Pauli allowed Dr. Pryor to steer her back to her quarters (so heartlessly bare without Rafe's gear) and ease her down onto a mat.
"Halgerd of Freki? Sure.” At one time or another, most educated people for six systems around had heard of Halgerd of Freki, laureate in genetics, who'd curtailed a brilliant research career when the war broke out, resigned his professorship on the safe haven of Balliol II, to return to his homeworld. His Secessionist homeworld.
"I wonder what sort of uses the Secess’ would put a brain like his to,” Pauli mused.
"It's likelier that he's using them. Or that he's dead.” Pryor's voice was muffled as she bent to activate the self-heat tabs on two food packs. “Halgerd's no martyr. He left Balliol for Freki only after his research group was ordered to disband.” She paused. “Freki's one of the throwback worlds. Did you know, it even used to be a military oligarchy?"
"Group Two headed out, Pauli.” That was Beneatha, shoulders hunched under the weight of a pack.
"Get Three ready to move."
"Right."
"Was your Professor Halgerd one of the oligarchs?” Pauli raised eyebrows as if delicately gauging Alicia Pryor's sympathy for her old colleague. A geneticist with military interests. God.
"Something like
that. He never got over his aristocratic background. Yes, you can smile; but I'm allowed to say that. I'm also allowed to feel guilty for collaborating with him for as long as I did. There were a number of us, dazzled by him at first. Later—let's say he left before we could dump his computer. We never got around to it, but I wanted to. Some of his work on cloning—I thought it ought to be suppressed for the duration of the war."

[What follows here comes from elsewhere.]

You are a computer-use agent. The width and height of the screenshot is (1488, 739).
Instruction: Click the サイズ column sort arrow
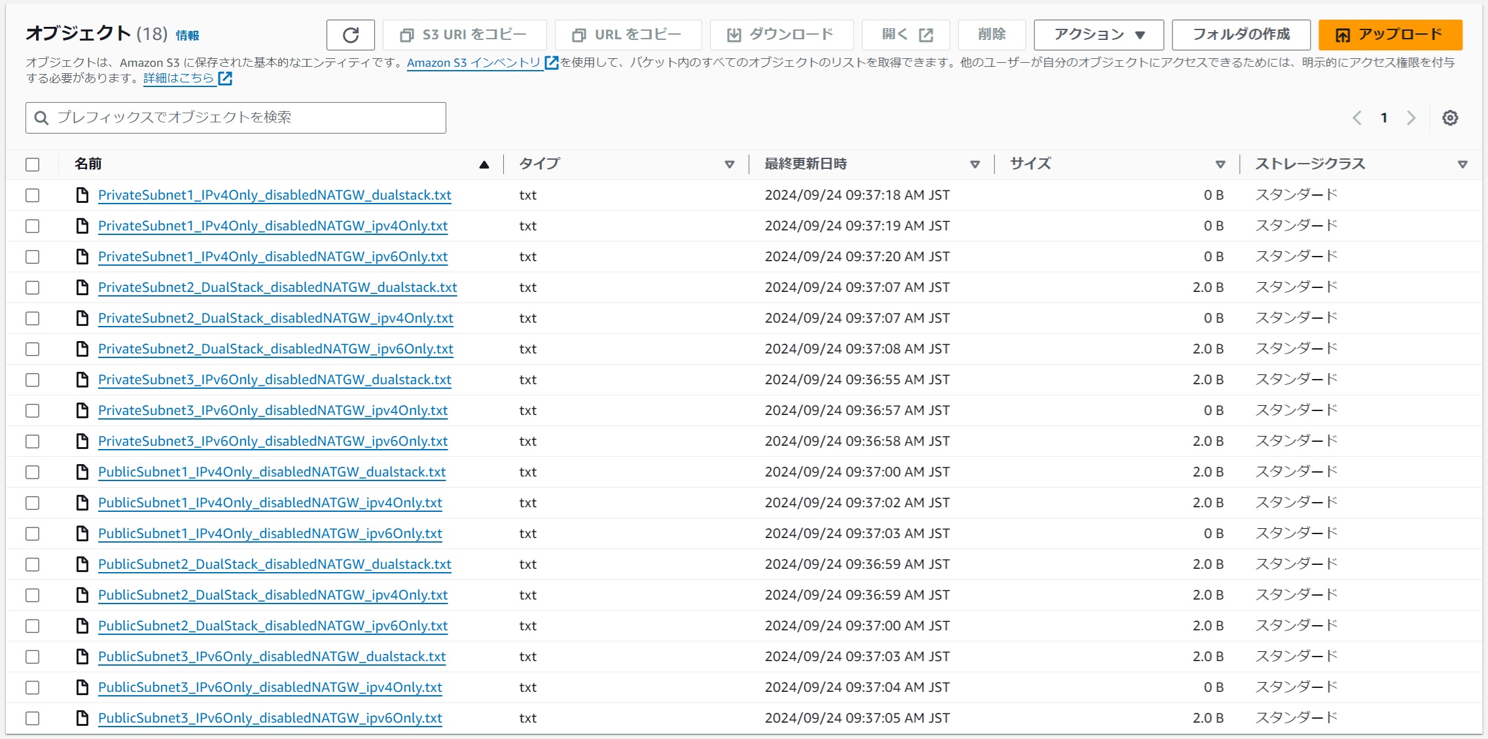point(1220,164)
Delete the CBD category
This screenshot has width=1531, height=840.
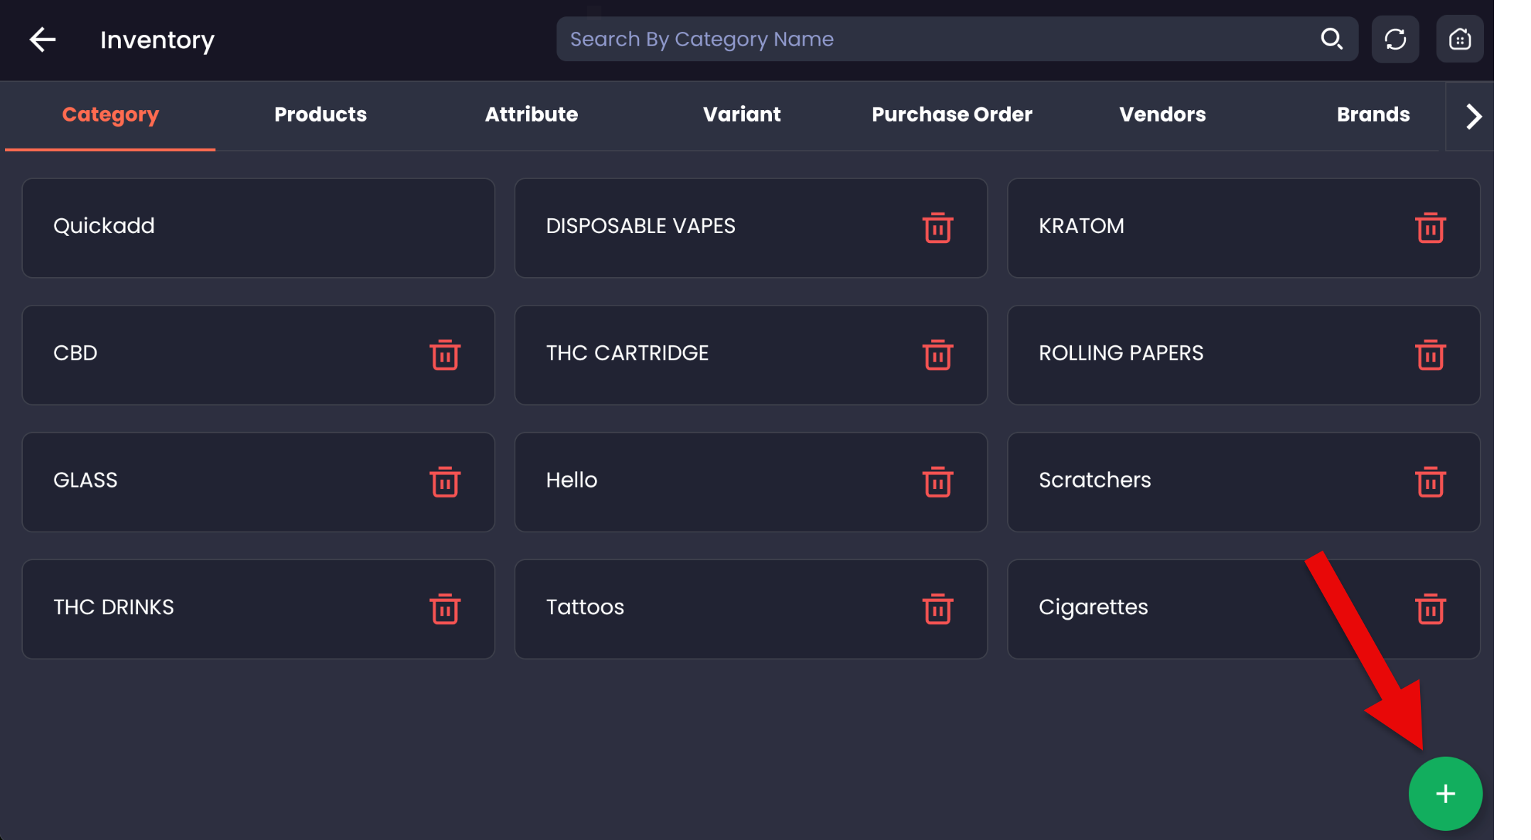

"I thought Santayana never suppressed research."
"That's right, we don't.” Involuntarily, and with a sort of bleak pride, the “we” slipped out. For an instant, the Alicia Pryor of the settlement disappeared, and a younger, more arrogant woman sat opposite Pauli, sharing emergency rations with the fastidious manners more appropriate to a banquet. “But it didn't mean I didn't want to. That was another reason I resigned. I not only had lost my objectivity, I didn't believe it was worth the having in the first place. So now the Secessionists have all Halgerd's experiments. And him along with them. Part of that work is mine, Pauli. That means that part of the blame's mine too."

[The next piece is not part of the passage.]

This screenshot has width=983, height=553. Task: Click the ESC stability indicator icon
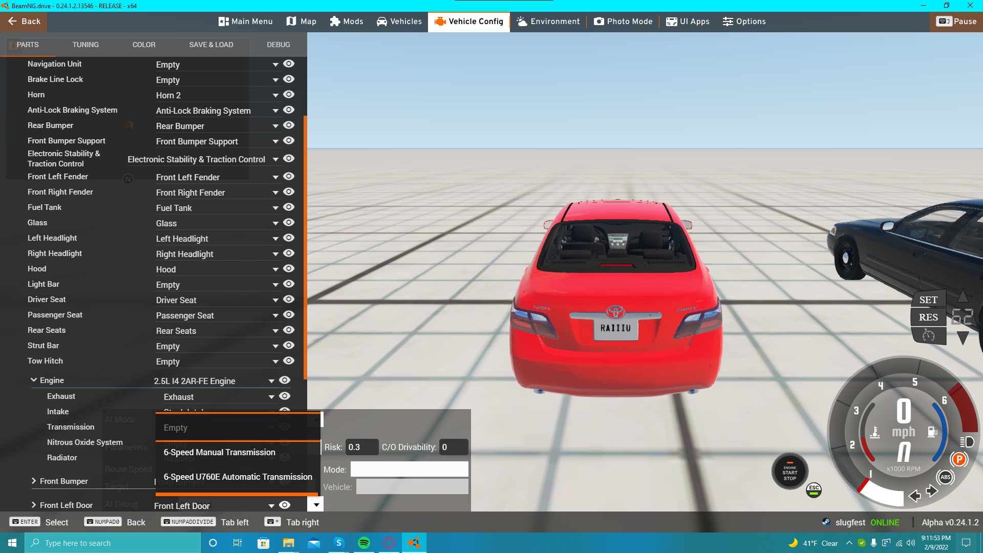click(814, 489)
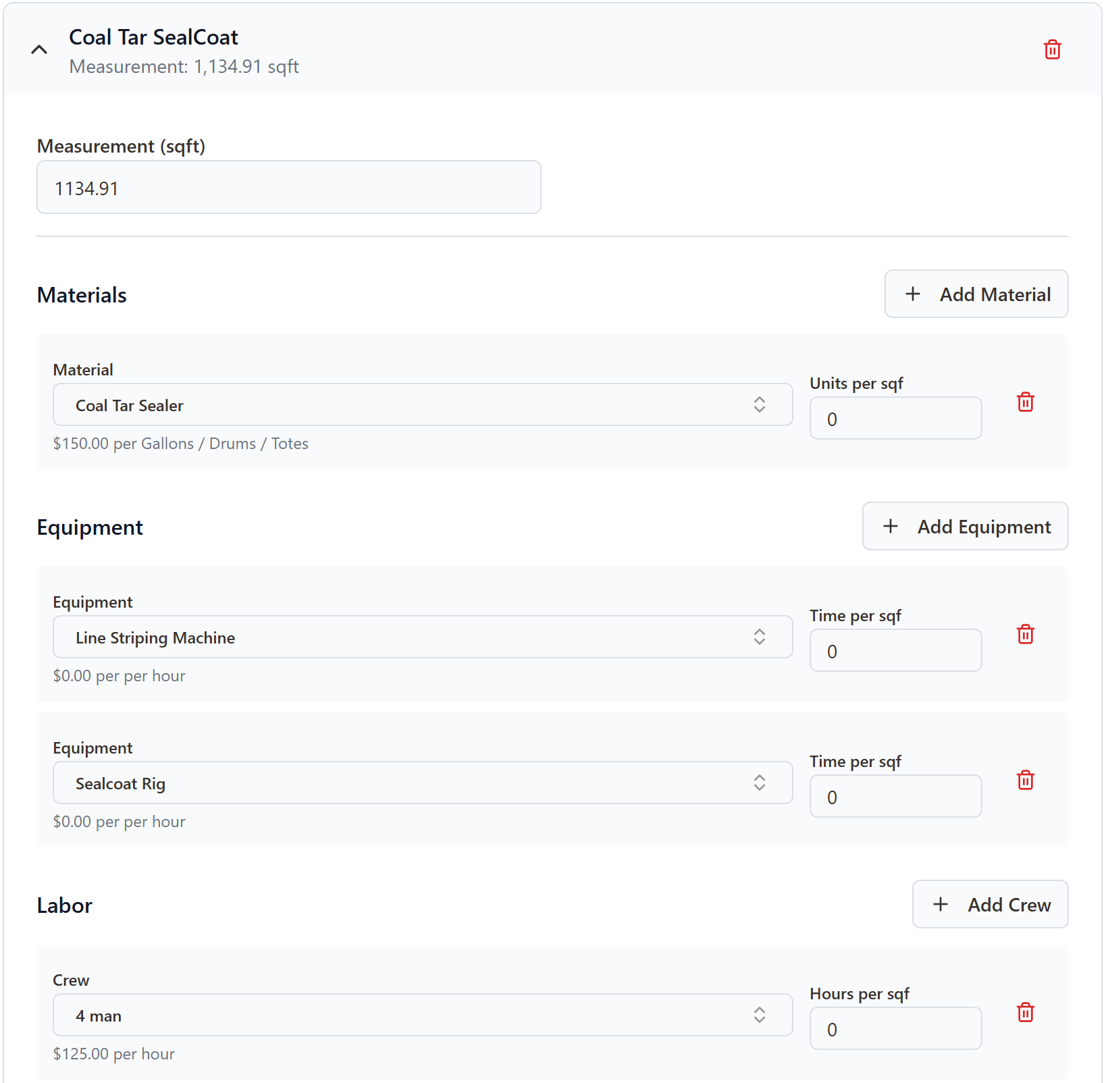Delete the Line Striping Machine equipment row
1106x1083 pixels.
click(x=1025, y=634)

"If you're looking for absolution, I frankly don't envy the people hiding out in the caves. And God knows, you've come to the wrong person."
"That isn't it. For once, I don't want to be exempt because of my age, or my profession, or status, or some damned liability.” Pryor's lips thinned. “God, I sound like Halgerd did before he left. It got to be you couldn't be in the same room with him without hearing a lecture on the evils of noninterference. In the end, he convinced me. But not,” her voice was soft, sad, “as he hoped."
Pauli shook her head and smiled in a way she hoped was sympathetic. It was hard to imagine the medic as a privileged, sheltered member of Santayana University's dazzling faculty—or was it? But she had heard of the throwbacks. There were a few other such worlds like Freki, mostly settled by one racial or ethnic group, Freki and Tokugawa on the Secess’ side, and on their own, Abendstern and Ararat (come to think of it, Dave ben Yehuda had ties there). Usually driven by a dream of former glory to reanimate old languages and older customs, settlers of the throwbacks were generally too tough to be dismissed as eccentrics.